|
How to Achieve High Performance with Linked Servers
By Kalman Toth, M.Phil. Physics, M.Phil. Computing Science, MCDBA, MCITP
February 10, 2009
Linked servers may be few feet apart in the same computer room,
or thousands of miles away, one in New York, the other in London.
Communications with a linked server are significantly slower than communications with a database
on the same server. The reason: instead of the motherboard and
native Windows communications, the information exchange has to
go through network boxes, security authentication and additional layers of communications
software.
You can join tables in different databases on different servers: cross database, cross server query.
Here is an example:
SELECT a.*,
b.*
FROM TableA a
INNER JOIN DATASRV888.accounting.dbo.TableB b
ON a.ColumnP = b.ColumnQ
For complex queries the performance may be unpredictable. That depends
how the query optimizer prepares the execution plan. SQL Server
may copy over the entire TableB before executing the join. If
the table is small, and the communications link is fast, it is
not an issue. However for large tables and/or slow links, it is
a performance killer. On a typical platform, to copy 5 GB of data
file from the linked server to another on the Windows level may
take 10 minutes. To copy over a table 5 GB from database to database
may take much longer during normal operations. Here is a simple test with small tables and linked servers on same physical server or connected with few feet of LAN cable through a network switch:
-- JOIN tables in same database
USE AdventureWorks;
DECLARE @StartTime datetime
DBCC DROPCLEANBUFFERS
SET @StartTime = getdate()
SELECT SlsOrds = count(*)
FROM Sales.SalesOrderHeader soh -- 31K
INNER JOIN Sales.SalesOrderDetail sod -- 121K
on soh.SalesOrderID = sod.SalesOrderID
SELECT DurationMsec = datediff(ms, @StartTime, getdate())
GO
-- 121313
-- 50 msec (avg)
-- JOIN tables in different databases on same server instance
DECLARE @StartTime datetime
DBCC DROPCLEANBUFFERS
SET @StartTime = getdate()
SELECT SlsOrds = count(*)
FROM Sales.SalesOrderHeader soh
INNER JOIN CopyALPHAOfAdventureWorks.Sales.SalesOrderDetail sod --121K
on soh.SalesOrderID = sod.SalesOrderID
SELECT DurationMsec = datediff(ms, @StartTime, getdate())
GO
-- 121313
-- 120 msec (avg)
Related msdn forum link:
http://social.msdn.microsoft.com/Forums/en/transactsql/thread/250dac80-f35c-46ea-9bf6-2489e055280d
-- JOIN tables in different databases on different server instances (linked server)

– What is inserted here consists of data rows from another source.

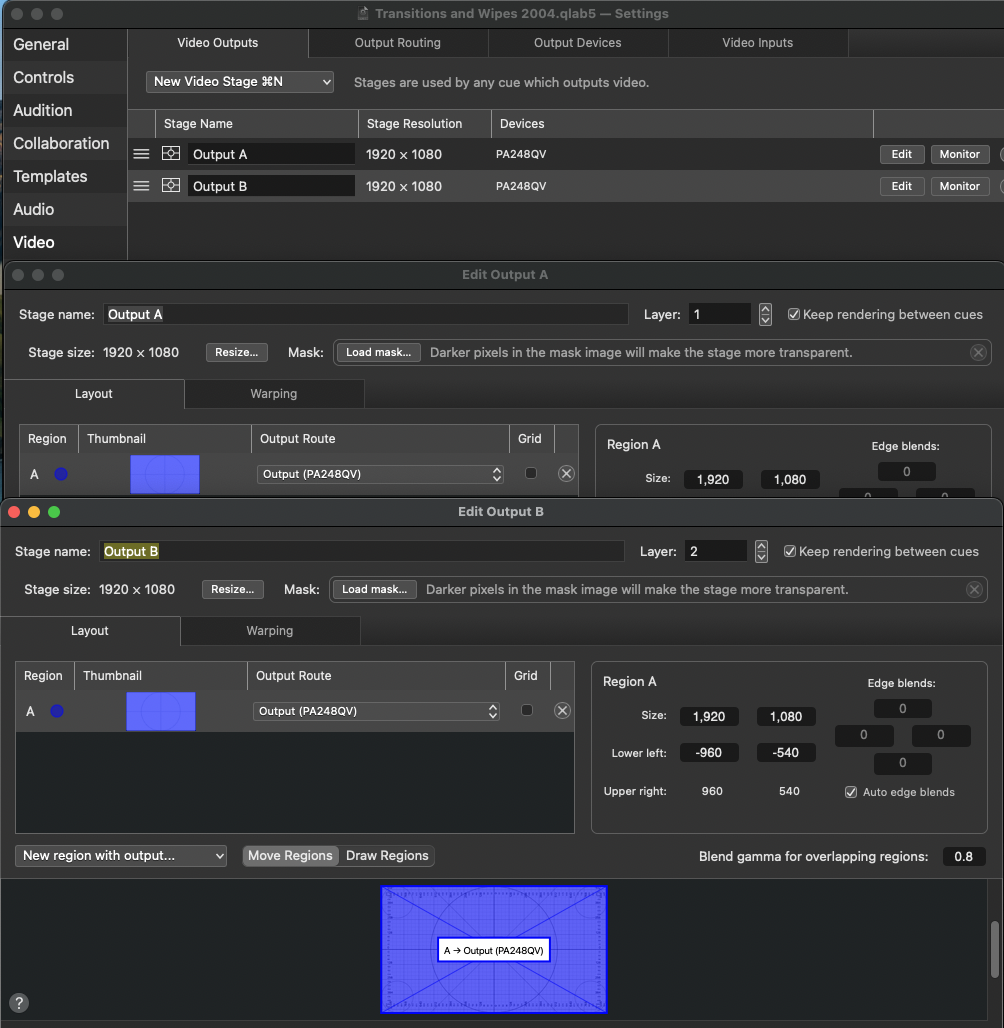Open the New Video Stage dropdown
This screenshot has height=1028, width=1004.
pyautogui.click(x=240, y=82)
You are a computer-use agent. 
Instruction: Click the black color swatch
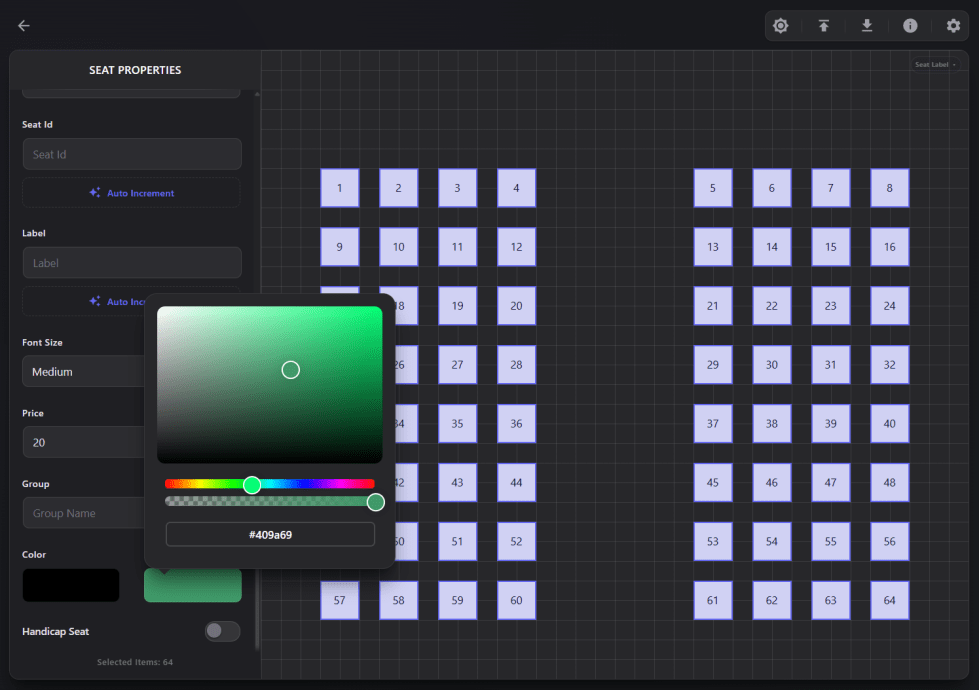point(71,586)
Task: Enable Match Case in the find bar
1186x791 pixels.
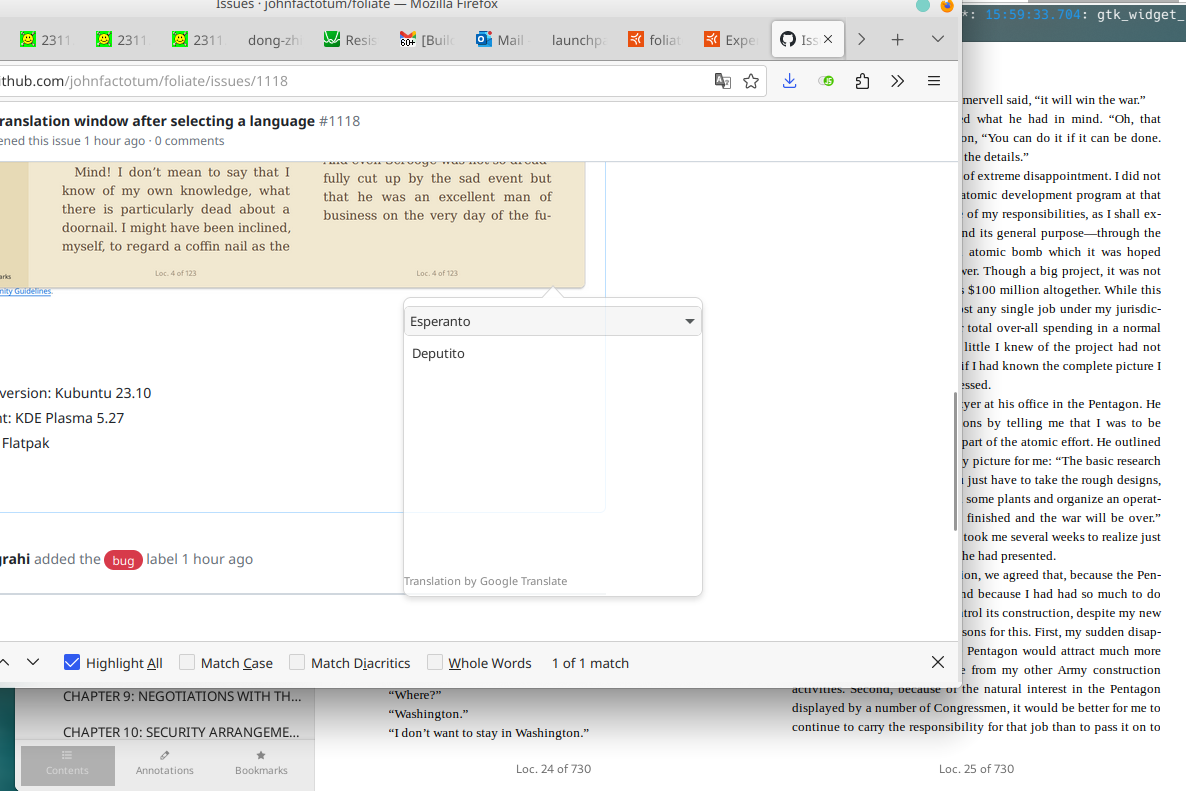Action: click(x=187, y=661)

DECLARE @StartTime datetime
-- DBCC DROPCLEANBUFFERS -- EXECUTE it on DELLSTAR\ALPHA
DBCC DROPCLEANBUFFERS
SET @StartTime = getdate()
SELECT SlsOrds = count(*)
FROM Sales.SalesOrderHeader soh
INNER JOIN [DELLSTAR\ALPHA].AdventureWorks.Sales.SalesOrderDetail sod --121K
on soh.SalesOrderID = sod.SalesOrderID
SELECT DurationMsec = datediff(ms, @StartTime, getdate())
GO
-- 121313
-- 500 msec (avg)
-- JOIN tables in different databases on different servers (linked server)
DECLARE @StartTime datetime
-- DBCC DROPCLEANBUFFERS – EXECUTE it on GATESTAR
DBCC DROPCLEANBUFFERS
SET @StartTime = getdate()
SELECT SlsOrds = count(*)
FROM Sales.SalesOrderHeader soh
INNER JOIN [GATESTAR].AdventureWorks.Sales.SalesOrderDetail sod --121K
on soh.SalesOrderID = sod.SalesOrderID
SELECT DurationMsec = datediff(ms, @StartTime, getdate())
GO
-- 121313
-- 400 msec (avg)
-- Execute stored procedure on linked server (Remote Procedure Call)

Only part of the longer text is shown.